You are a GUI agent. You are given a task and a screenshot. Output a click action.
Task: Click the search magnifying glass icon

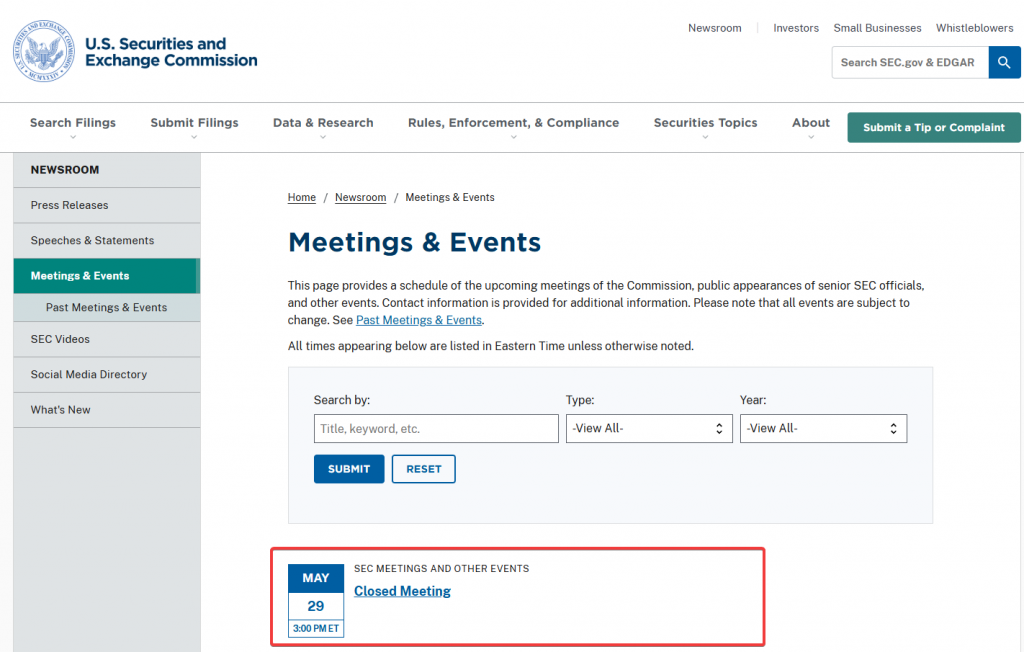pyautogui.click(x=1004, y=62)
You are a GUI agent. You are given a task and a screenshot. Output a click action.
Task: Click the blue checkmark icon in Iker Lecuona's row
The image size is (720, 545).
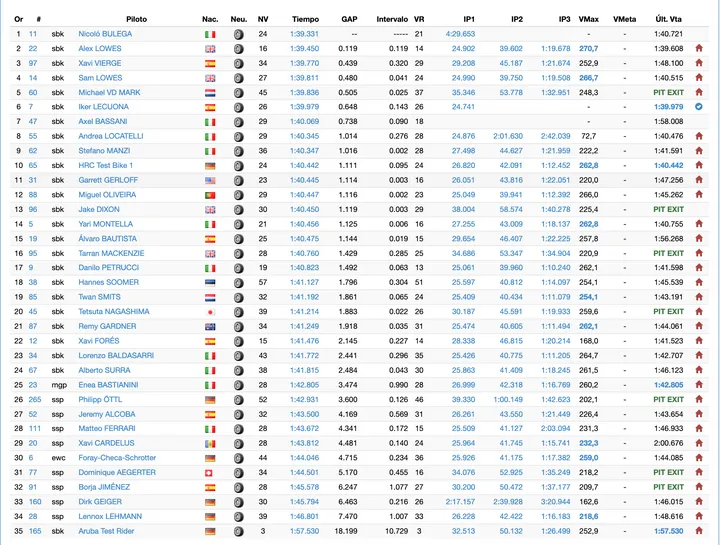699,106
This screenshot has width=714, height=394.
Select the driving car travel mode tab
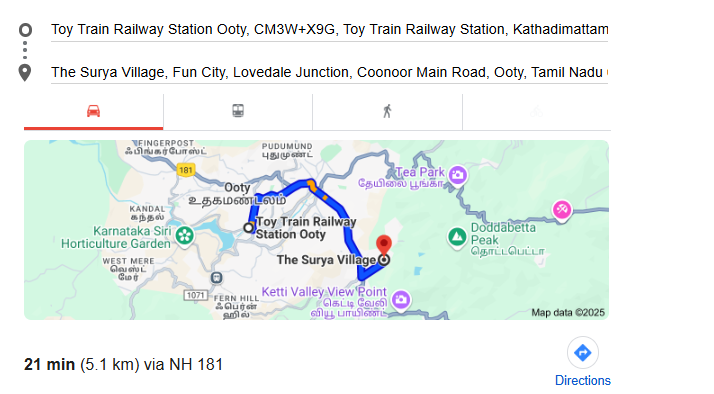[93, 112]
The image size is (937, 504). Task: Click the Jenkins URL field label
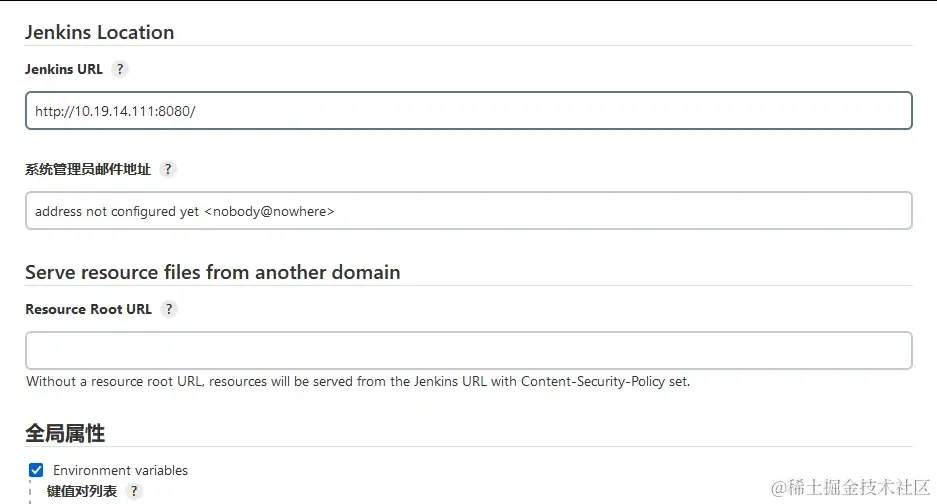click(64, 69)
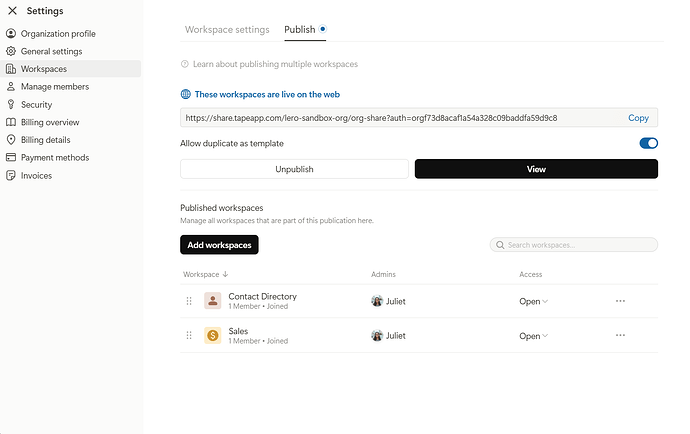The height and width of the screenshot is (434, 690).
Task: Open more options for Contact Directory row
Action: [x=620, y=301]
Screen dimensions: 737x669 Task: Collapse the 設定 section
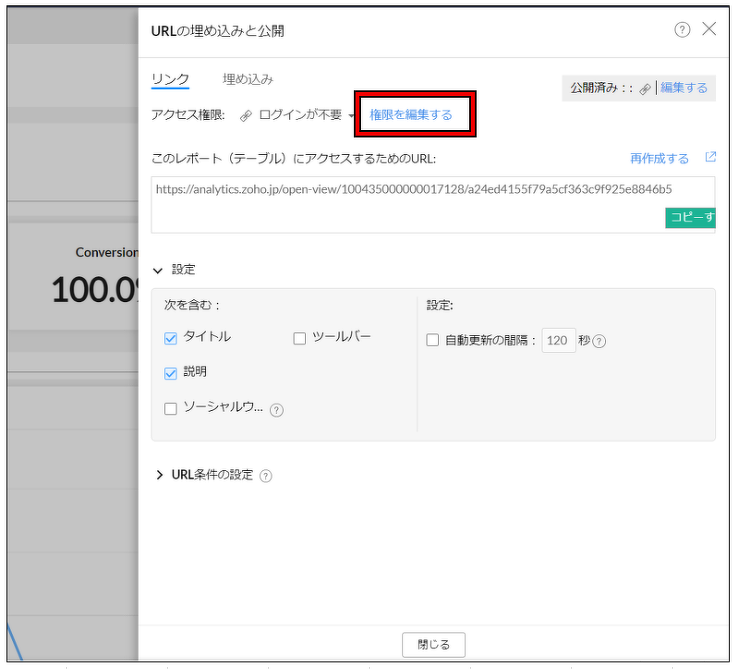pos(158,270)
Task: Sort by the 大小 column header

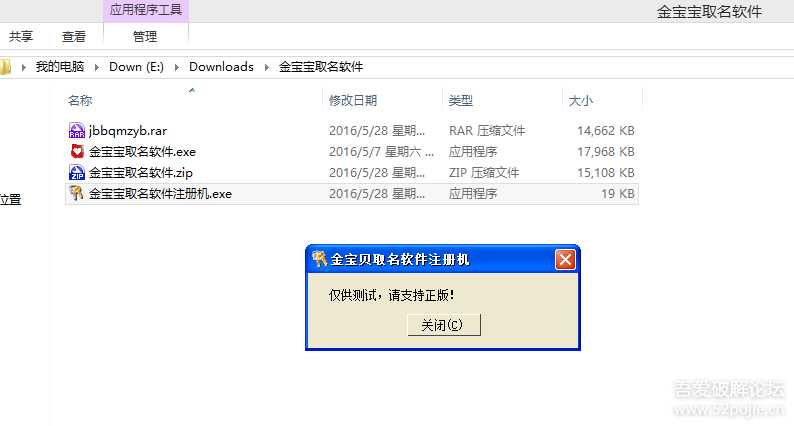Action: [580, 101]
::::
Copy out the entire listing above word for word, omitting the pictures.

**CORRECT RESULT**
You are a GUI agent. You are given a task and a screenshot. Output a click action.
Task: Click the search magnifying glass icon

pyautogui.click(x=1004, y=62)
You are a GUI agent. You are given a task and a screenshot. Output a click action.
Task: Click the blue checkmark icon in Iker Lecuona's row
The image size is (720, 545).
699,106
This screenshot has width=714, height=394.
Select the driving car travel mode tab
[93, 112]
The image size is (937, 504). Task: Click the Jenkins URL field label
click(64, 69)
The height and width of the screenshot is (434, 690).
Task: Open more options for Contact Directory row
Action: [x=620, y=301]
Screen dimensions: 737x669 Task: Collapse the 設定 section
pos(158,270)
Task: Sort by the 大小 column header

Action: [580, 101]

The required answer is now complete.